(Records shown begins)

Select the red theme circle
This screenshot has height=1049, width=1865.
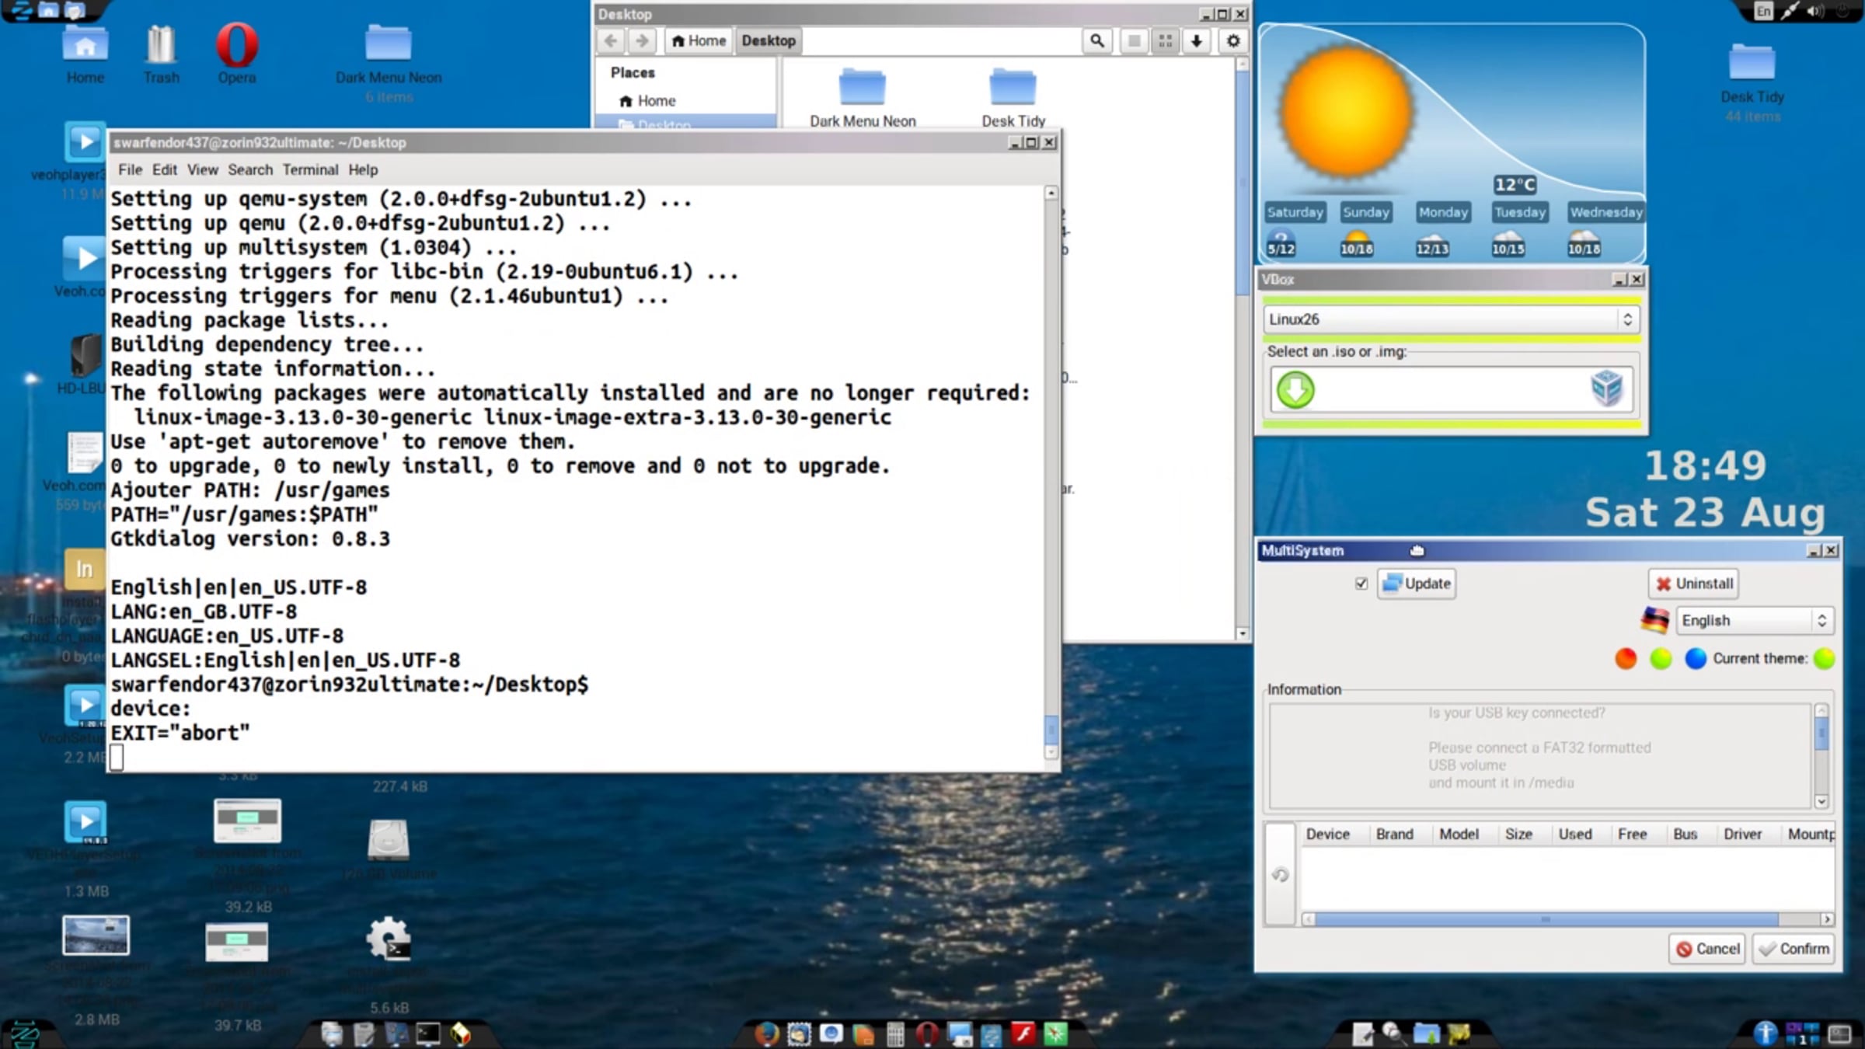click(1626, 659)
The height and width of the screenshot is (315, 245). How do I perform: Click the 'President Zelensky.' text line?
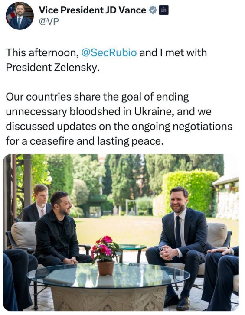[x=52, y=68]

(Records shown ends)

- _Task directions_:
Skip all pictures. Copy exactly the lines from the one containing "This screenshot has height=1049, width=1865." through the end of the records, both ends included.

- _Solution for this task_:
This screenshot has height=1049, width=1865.
click(1626, 659)
The height and width of the screenshot is (315, 245). How do I perform: Click the 'President Zelensky.' text line?
[x=52, y=68]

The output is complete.